[Entries taken from a collection]

_ _ _ _ _ _ _

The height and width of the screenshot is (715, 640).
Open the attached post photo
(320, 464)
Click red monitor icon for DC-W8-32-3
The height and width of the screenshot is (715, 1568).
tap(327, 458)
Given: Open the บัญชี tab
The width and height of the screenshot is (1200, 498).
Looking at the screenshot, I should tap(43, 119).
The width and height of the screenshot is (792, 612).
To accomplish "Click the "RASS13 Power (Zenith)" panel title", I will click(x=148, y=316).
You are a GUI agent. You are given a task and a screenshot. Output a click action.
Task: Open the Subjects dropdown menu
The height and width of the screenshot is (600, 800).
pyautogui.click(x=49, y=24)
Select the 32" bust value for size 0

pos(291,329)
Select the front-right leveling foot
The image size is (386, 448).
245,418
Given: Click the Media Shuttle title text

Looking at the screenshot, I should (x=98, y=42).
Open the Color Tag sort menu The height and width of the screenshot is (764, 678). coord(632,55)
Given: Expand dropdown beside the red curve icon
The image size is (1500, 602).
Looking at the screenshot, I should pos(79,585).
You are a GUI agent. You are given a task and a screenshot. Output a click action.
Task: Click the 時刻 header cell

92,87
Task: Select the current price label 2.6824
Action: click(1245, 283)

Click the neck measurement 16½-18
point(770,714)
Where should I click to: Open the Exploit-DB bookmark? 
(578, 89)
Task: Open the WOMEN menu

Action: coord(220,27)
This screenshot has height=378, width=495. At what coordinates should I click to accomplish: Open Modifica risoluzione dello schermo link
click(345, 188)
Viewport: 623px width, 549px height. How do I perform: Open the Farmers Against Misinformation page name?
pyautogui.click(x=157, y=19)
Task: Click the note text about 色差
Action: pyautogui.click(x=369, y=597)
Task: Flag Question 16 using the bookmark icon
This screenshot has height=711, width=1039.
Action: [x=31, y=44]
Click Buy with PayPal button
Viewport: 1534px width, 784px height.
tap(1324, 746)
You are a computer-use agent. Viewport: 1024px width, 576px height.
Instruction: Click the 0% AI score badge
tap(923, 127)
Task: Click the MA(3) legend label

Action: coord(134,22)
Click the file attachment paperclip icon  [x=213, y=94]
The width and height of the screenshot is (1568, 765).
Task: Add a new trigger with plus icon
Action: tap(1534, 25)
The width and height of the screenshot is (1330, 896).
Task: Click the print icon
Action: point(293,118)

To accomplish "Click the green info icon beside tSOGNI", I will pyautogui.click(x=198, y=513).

_ _ _ _ _ _ _

Above are the entries; give them back verbatim.

The height and width of the screenshot is (715, 640).
Open the attached post photo
(320, 464)
Click red monitor icon for DC-W8-32-3
The height and width of the screenshot is (715, 1568).
tap(327, 458)
Given: Open the บัญชี tab
The width and height of the screenshot is (1200, 498).
Looking at the screenshot, I should tap(43, 119).
The width and height of the screenshot is (792, 612).
To accomplish "Click the "RASS13 Power (Zenith)" panel title", I will click(x=148, y=316).
You are a GUI agent. You are given a task and a screenshot. Output a click action.
Task: Open the Subjects dropdown menu
The height and width of the screenshot is (600, 800).
pyautogui.click(x=49, y=24)
Select the 32" bust value for size 0

pos(291,329)
Select the front-right leveling foot
The image size is (386, 448).
245,418
Given: Click the Media Shuttle title text

Looking at the screenshot, I should (x=98, y=42).
Open the Color Tag sort menu The height and width of the screenshot is (764, 678). coord(632,55)
Given: Expand dropdown beside the red curve icon
The image size is (1500, 602).
Looking at the screenshot, I should pos(79,585).
You are a GUI agent. You are given a task and a screenshot. Output a click action.
Task: Click the 時刻 header cell

92,87
Task: Select the current price label 2.6824
Action: click(1245, 283)

Click the neck measurement 16½-18
point(770,714)
Where should I click to: Open the Exploit-DB bookmark? 
(578, 89)
Task: Open the WOMEN menu

Action: coord(220,27)
This screenshot has height=378, width=495. At what coordinates should I click to accomplish: Open Modifica risoluzione dello schermo link
click(345, 188)
Viewport: 623px width, 549px height. How do I perform: Open the Farmers Against Misinformation page name?
pyautogui.click(x=157, y=19)
Task: Click the note text about 色差
Action: pyautogui.click(x=369, y=597)
Task: Flag Question 16 using the bookmark icon
This screenshot has height=711, width=1039.
Action: [x=31, y=44]
Click Buy with PayPal button
Viewport: 1534px width, 784px height.
tap(1324, 746)
You are a computer-use agent. Viewport: 1024px width, 576px height.
Instruction: Click the 0% AI score badge
tap(923, 127)
Task: Click the MA(3) legend label

Action: coord(134,22)
Click the file attachment paperclip icon  [x=213, y=94]
The width and height of the screenshot is (1568, 765).
Task: Add a new trigger with plus icon
Action: tap(1534, 25)
The width and height of the screenshot is (1330, 896).
Task: Click the print icon
Action: point(293,118)

To accomplish "Click the green info icon beside tSOGNI", I will pyautogui.click(x=198, y=513).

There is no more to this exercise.